(Beginning of Records for the exercise)

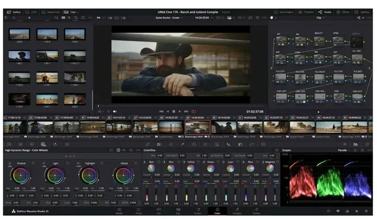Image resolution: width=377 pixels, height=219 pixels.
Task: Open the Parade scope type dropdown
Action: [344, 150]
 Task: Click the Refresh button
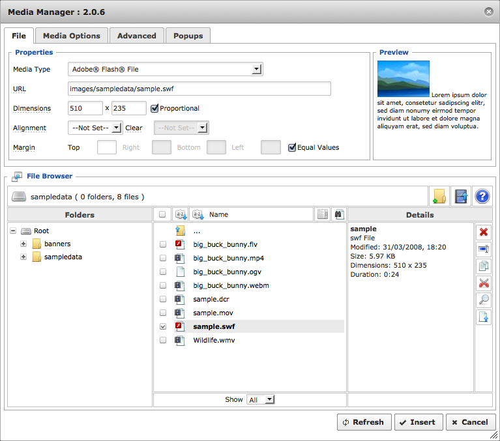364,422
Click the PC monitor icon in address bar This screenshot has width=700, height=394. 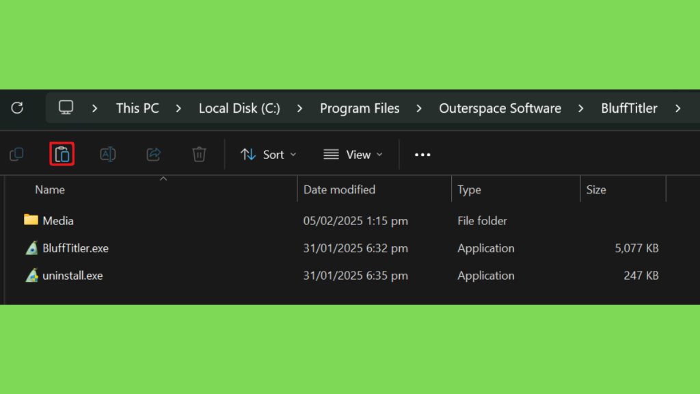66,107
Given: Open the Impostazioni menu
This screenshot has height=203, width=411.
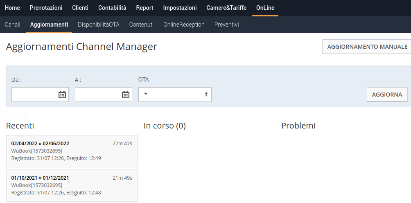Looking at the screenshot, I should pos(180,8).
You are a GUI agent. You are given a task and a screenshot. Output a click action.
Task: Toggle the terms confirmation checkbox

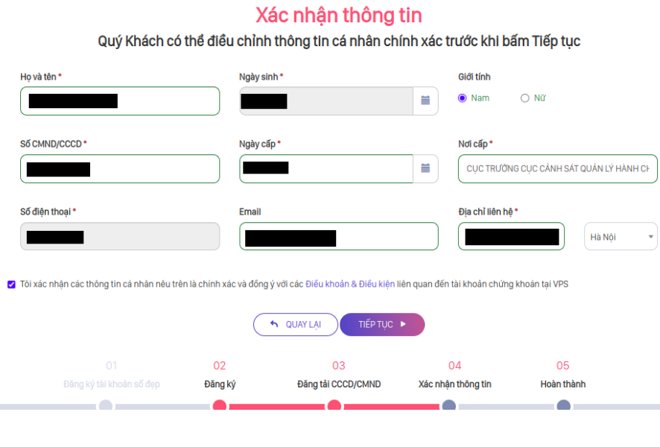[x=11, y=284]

(End of Records for the exercise)
(Beginning of Records for the exercise)

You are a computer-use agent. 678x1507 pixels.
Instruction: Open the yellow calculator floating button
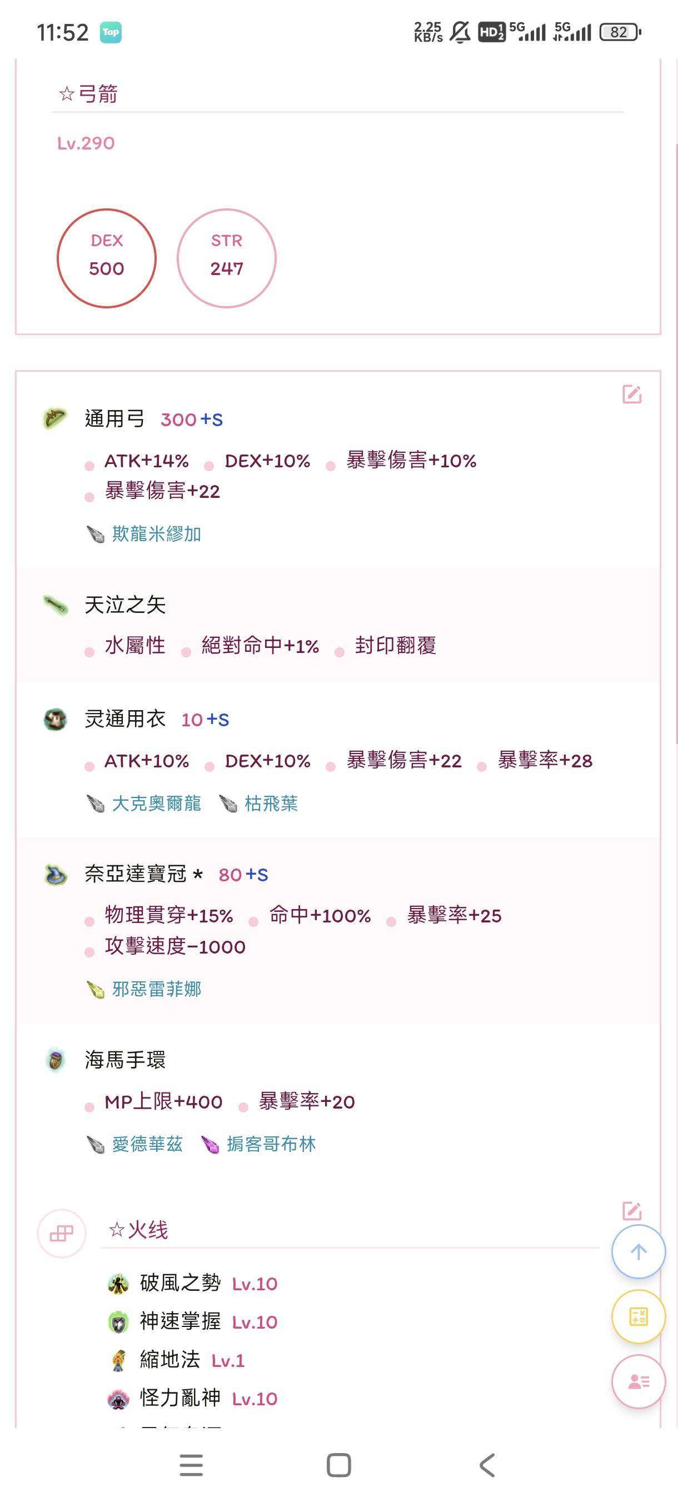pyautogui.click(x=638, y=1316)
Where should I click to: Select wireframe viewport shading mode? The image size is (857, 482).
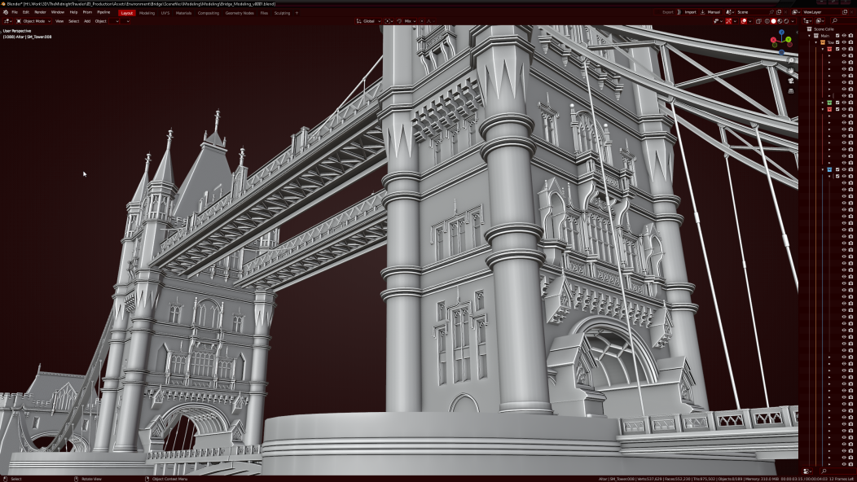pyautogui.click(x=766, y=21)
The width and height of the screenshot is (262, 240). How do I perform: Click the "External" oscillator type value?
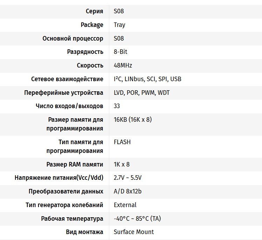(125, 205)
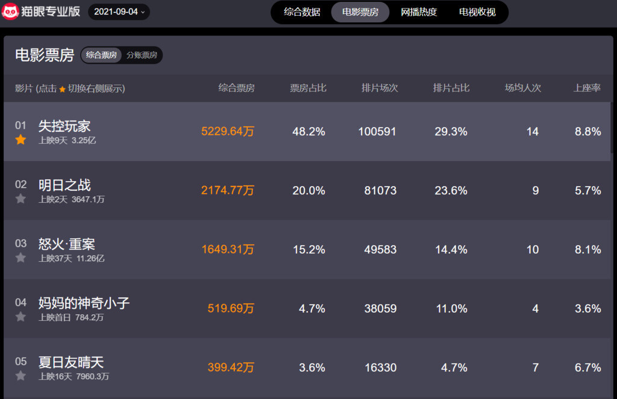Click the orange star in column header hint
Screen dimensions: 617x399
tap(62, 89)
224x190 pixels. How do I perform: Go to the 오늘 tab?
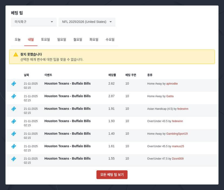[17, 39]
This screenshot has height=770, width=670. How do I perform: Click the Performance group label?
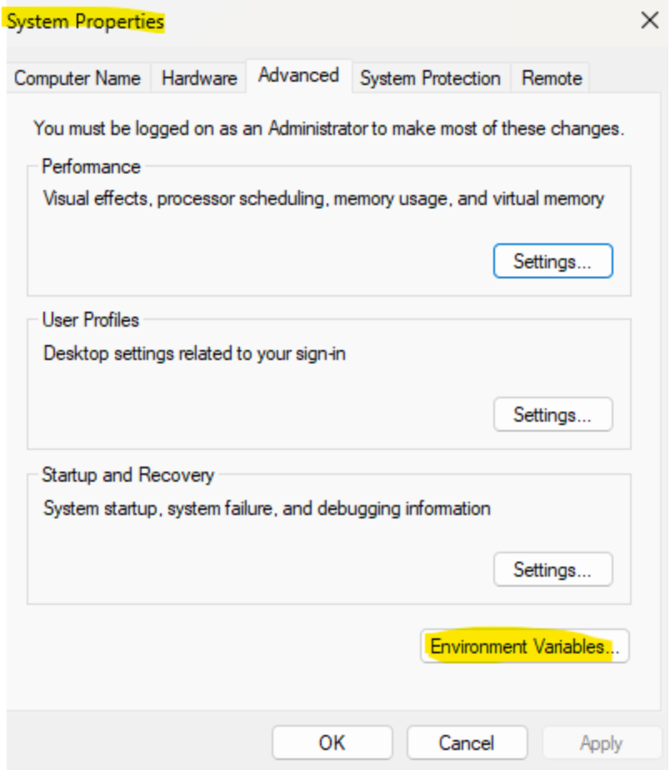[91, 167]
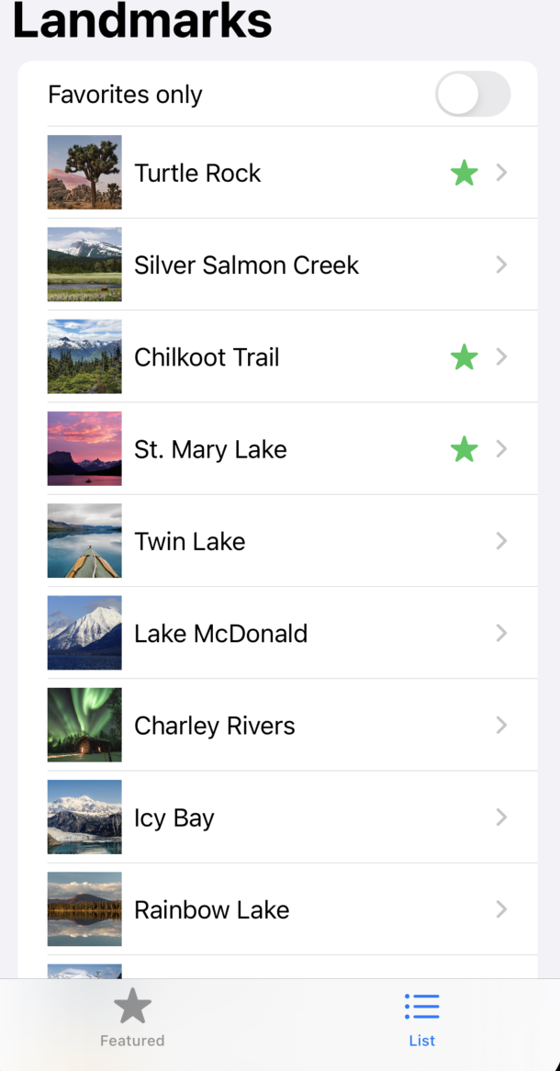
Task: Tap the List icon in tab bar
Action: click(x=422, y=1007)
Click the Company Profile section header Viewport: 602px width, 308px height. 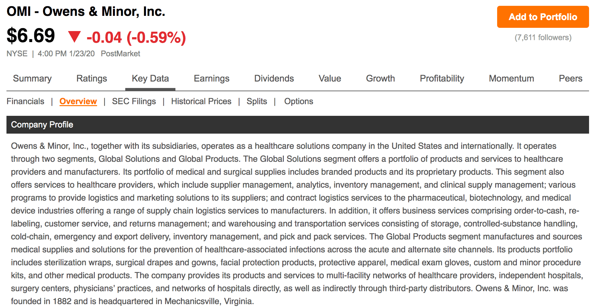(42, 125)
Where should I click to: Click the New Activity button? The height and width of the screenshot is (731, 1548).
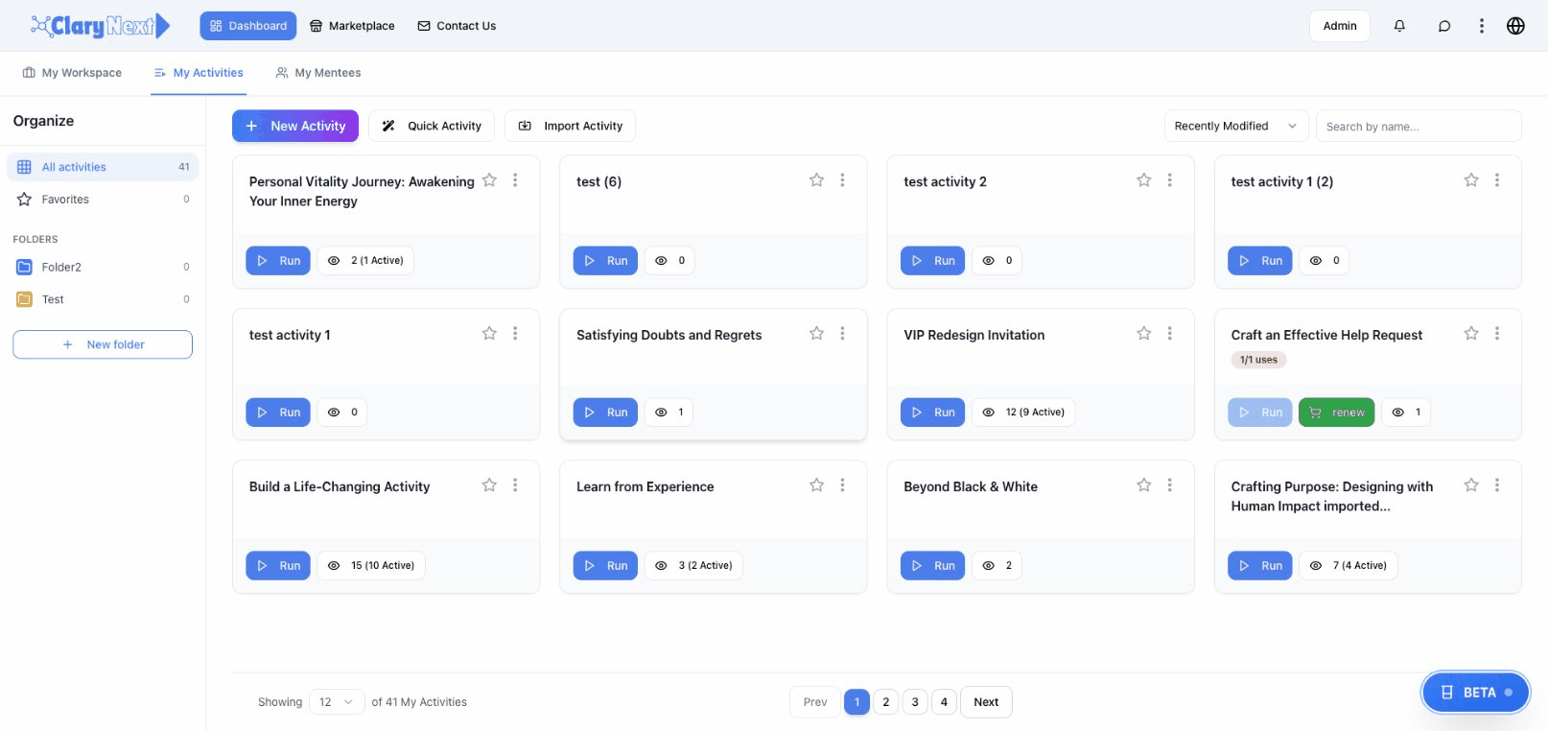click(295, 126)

(End of Records for the exercise)
(Beginning of Records for the exercise)

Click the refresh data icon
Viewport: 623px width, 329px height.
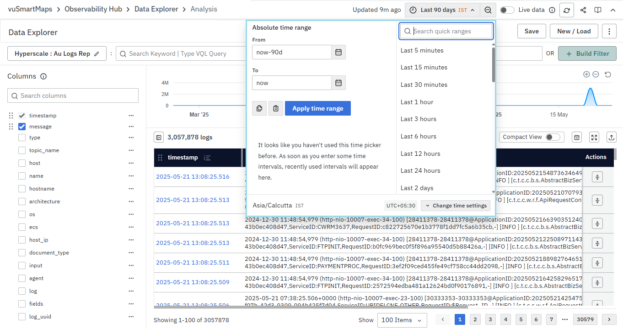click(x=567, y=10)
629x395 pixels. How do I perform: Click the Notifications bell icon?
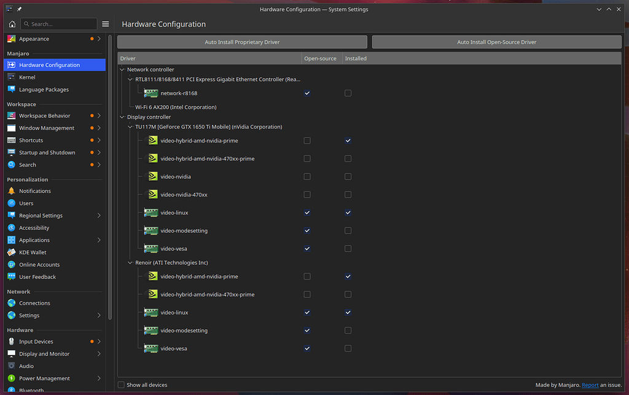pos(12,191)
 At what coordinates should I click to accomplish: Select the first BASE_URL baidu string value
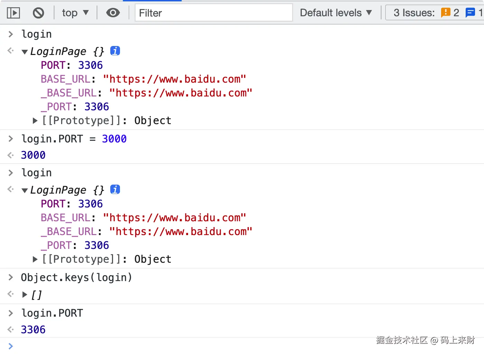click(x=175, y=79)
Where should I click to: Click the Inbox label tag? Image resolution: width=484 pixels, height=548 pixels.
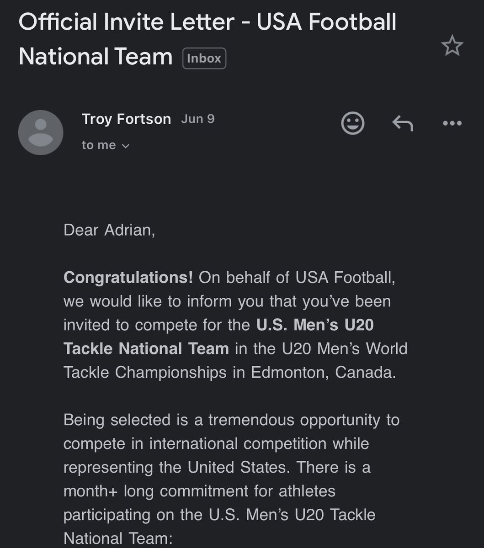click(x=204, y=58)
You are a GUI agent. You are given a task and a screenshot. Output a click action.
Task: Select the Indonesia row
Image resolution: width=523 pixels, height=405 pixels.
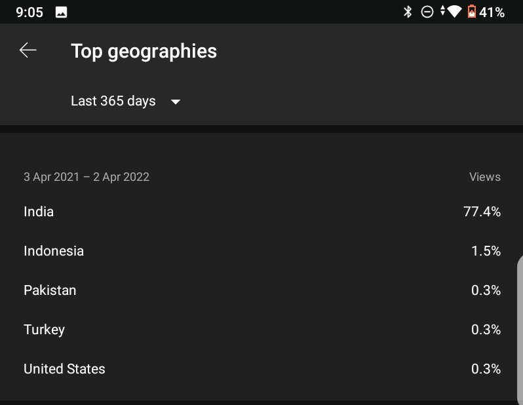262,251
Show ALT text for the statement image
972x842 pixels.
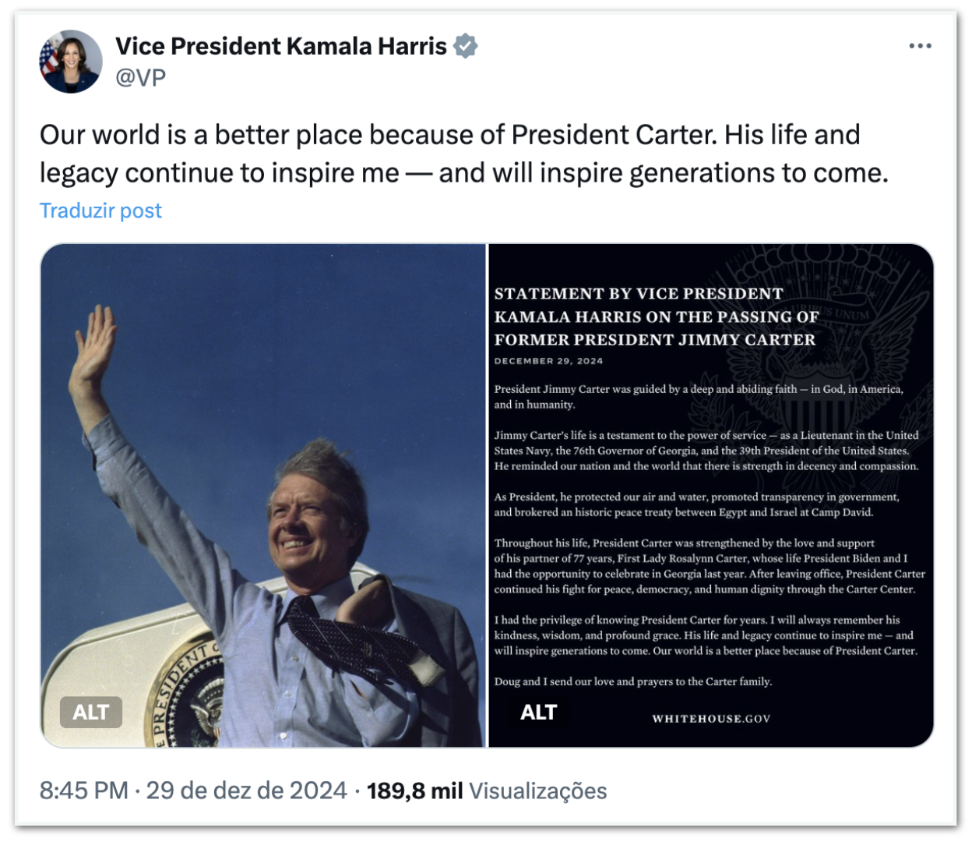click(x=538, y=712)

(End of Records for the exercise)

## Exercise prompt:
Taking the entries above, copy word for word the lines from the one with "At what coordinates" up to and including the one with "Task: Select the Indonesia row", without any picture.

## Solution to this problem:
 At what coordinates should I click to accomplish: Select the first BASE_URL baidu string value
click(x=175, y=79)
Where should I click to: Click the Inbox label tag? Image resolution: width=484 pixels, height=548 pixels.
click(x=204, y=58)
You are a GUI agent. You are given a task and a screenshot. Output a click action.
Task: Select the Indonesia row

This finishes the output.